Предложенный отрывок:
На часах было 21:50 5 марта 1953 года.
Был ли шанс на спасение?
Гражданам о смерти Сталина рассказали на следующий день.
По словам Аллилуевой, «когда все было кончено, [Берия] первым выскочил в коридор, и в тишине зала, где стояли все молча вокруг одра, был слышен его громкий голос, не скрывавший торжества: “Хрусталев! Машину!”» (именно так назовет свой знаменитый фильм, посвященный тому времени, кинорежиссер Алексей Герман).
Может быть, вот он, главный заговорщик, выдавший себя? И тогда мы можем говорить о полноценном убийстве «вождя народов»? Все-таки нет. Конспирологических теорий много, но никаких доказательств с опорой на документы не существует.
Сослагательное наклонение в истории откровенно неуместно. Но явно одно: если бы вождю начали оказывать помощь не 2-го, а 1-го марта, в запасе были бы сутки. Если бы врачей позвали раньше, возможно, Сталин имел бы бóльшие шансы выжить. Но такой возможности ему никто не предоставил. В итоге он умер естественным путем от третьего инсульта и совокупности факторов, о которых шла речь в этом тексте.
Можно ли говорить, что соратники откровенно поспособствовали уходу Сталина на тот свет? Есть большой соблазн обвинить их в неоказании помощи, что привело к смерти. Но годы рядом с диктатором заставили их действовать осторожно и не брать на себя ответственность в случаях, за которые потом можно было получить по шапке. Поэтому советский вождь, скорее, стал жертвой созданной им системы.

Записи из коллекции
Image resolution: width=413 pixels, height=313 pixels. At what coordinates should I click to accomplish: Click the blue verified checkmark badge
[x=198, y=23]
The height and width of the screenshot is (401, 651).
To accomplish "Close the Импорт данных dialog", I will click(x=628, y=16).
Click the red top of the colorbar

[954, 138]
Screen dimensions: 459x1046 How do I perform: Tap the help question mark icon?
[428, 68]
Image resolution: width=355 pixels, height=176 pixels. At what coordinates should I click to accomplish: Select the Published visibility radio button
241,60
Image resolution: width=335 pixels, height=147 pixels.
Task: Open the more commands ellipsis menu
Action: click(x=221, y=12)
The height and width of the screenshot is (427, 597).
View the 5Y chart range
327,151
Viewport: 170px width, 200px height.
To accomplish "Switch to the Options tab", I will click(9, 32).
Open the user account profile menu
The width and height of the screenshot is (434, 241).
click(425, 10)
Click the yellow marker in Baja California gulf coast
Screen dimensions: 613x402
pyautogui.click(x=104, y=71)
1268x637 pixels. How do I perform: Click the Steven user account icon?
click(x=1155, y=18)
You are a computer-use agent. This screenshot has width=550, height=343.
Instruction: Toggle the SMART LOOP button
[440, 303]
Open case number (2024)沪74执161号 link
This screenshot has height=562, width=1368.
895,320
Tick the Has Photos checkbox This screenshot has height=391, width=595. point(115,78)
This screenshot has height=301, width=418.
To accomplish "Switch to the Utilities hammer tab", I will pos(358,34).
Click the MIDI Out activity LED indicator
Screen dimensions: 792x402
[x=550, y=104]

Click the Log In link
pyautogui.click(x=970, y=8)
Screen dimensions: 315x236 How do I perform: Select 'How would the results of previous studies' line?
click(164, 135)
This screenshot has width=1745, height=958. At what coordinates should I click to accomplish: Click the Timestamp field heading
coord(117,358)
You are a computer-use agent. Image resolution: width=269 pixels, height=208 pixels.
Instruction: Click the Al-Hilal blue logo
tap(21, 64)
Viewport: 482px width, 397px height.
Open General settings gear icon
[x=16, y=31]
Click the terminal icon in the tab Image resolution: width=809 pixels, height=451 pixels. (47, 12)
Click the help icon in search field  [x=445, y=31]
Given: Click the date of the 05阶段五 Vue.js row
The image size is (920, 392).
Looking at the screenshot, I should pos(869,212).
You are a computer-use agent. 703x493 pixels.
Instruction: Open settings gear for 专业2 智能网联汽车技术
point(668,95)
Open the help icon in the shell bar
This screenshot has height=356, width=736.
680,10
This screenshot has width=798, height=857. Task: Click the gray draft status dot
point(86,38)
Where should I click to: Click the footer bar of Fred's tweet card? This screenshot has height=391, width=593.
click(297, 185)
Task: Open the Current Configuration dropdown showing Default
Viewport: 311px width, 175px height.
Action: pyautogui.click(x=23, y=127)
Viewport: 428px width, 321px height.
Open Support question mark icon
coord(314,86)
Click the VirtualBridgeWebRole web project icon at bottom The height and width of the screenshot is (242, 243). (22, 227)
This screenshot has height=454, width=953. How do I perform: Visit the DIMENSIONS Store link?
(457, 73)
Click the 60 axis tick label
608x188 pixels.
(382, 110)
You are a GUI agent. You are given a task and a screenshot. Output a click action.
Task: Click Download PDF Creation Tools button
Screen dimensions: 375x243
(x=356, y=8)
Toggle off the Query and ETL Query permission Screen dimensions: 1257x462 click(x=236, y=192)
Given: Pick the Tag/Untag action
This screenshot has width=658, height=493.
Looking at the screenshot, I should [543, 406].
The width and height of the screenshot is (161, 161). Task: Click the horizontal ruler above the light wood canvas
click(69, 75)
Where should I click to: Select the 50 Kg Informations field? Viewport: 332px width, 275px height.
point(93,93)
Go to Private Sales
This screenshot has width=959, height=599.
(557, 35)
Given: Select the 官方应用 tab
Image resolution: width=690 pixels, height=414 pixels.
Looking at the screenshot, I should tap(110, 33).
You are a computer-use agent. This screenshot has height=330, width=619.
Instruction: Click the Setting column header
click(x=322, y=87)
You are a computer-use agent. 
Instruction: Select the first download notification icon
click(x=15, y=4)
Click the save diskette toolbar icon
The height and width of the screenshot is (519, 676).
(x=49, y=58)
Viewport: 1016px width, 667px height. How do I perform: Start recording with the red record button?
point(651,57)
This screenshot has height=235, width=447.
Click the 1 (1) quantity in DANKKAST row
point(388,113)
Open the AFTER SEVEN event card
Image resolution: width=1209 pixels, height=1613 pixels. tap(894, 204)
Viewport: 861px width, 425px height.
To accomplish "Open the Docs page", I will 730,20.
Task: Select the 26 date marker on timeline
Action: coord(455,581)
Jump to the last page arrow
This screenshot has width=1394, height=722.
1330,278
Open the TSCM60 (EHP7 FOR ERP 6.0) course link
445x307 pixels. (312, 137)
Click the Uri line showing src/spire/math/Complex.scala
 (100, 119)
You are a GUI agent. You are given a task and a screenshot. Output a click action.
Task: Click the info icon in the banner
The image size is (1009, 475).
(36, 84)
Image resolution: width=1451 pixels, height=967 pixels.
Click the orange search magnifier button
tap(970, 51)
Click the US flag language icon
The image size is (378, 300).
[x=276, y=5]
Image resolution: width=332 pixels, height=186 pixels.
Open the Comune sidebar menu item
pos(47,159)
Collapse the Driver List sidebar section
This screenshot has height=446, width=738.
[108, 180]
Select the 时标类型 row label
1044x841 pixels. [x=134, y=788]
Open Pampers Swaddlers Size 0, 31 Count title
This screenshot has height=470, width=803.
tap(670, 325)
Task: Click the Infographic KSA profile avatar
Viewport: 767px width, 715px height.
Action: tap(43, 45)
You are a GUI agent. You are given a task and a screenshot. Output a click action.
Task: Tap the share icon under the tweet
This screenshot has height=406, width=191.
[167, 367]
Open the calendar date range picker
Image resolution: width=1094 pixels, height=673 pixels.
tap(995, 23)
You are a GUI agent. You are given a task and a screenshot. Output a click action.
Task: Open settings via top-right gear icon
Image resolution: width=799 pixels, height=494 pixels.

Задания к упражнению:
- a) Перепишите из текста о смерти Сталина фрагмент от слов «Сослагательное наклонение в» до слов «созданной им системы.» включительно.
- b) Какое время показывали часы 5 марта 1953 года, согласно тексту о смерти Сталина?
- c) Продолжите текст о смерти Сталина с того места, на котором он заканчивается.
Записи представляют собой отдельный материал.

Результаты:
- a)
Сослагательное наклонение в истории откровенно неуместно. Но явно одно: если бы вождю начали оказывать помощь не 2-го, а 1-го марта, в запасе были бы сутки. Если бы врачей позвали раньше, возможно, Сталин имел бы бóльшие шансы выжить. Но такой возможности ему никто не предоставил. В итоге он умер естественным путем от третьего инсульта и совокупности факторов, о которых шла речь в этом тексте.
Можно ли говорить, что соратники откровенно поспособствовали уходу Сталина на тот свет? Есть большой соблазн обвинить их в неоказании помощи, что привело к смерти. Но годы рядом с диктатором заставили их действовать осторожно и не брать на себя ответственность в случаях, за которые потом можно было получить по шапке. Поэтому советский вождь, скорее, стал жертвой созданной им системы.

- b) 21:50.

- c)
Сталин умер, и практически сразу начался первый, осторожный демонтаж его политики. Соратники вождя не были демократами, думавшими о благе народа. У каждого из них руки были по локоть в крови — иначе находиться на вершине власти в СССР тогда было невозможно. Но продолжения репрессий никто не хотел. В итоге после смерти Сталина массовые аресты прекратились сразу же. Как исключение, в том же 1953-м был задержан Лаврентий Берия и члены его команды. Но после того как их расстреляли, переложив на них всю ответственность за террор, массовые убийства прекратились.
Советский Союз не стал в мгновение ока демократической страной. Начался медленный переход от тоталитаризма к авторитарному режиму с точечными и превентивными репрессиями, которые, впрочем, не прекращались до конца существования СССР. Но на массовых репрессиях сталинского образца была поставлена точка.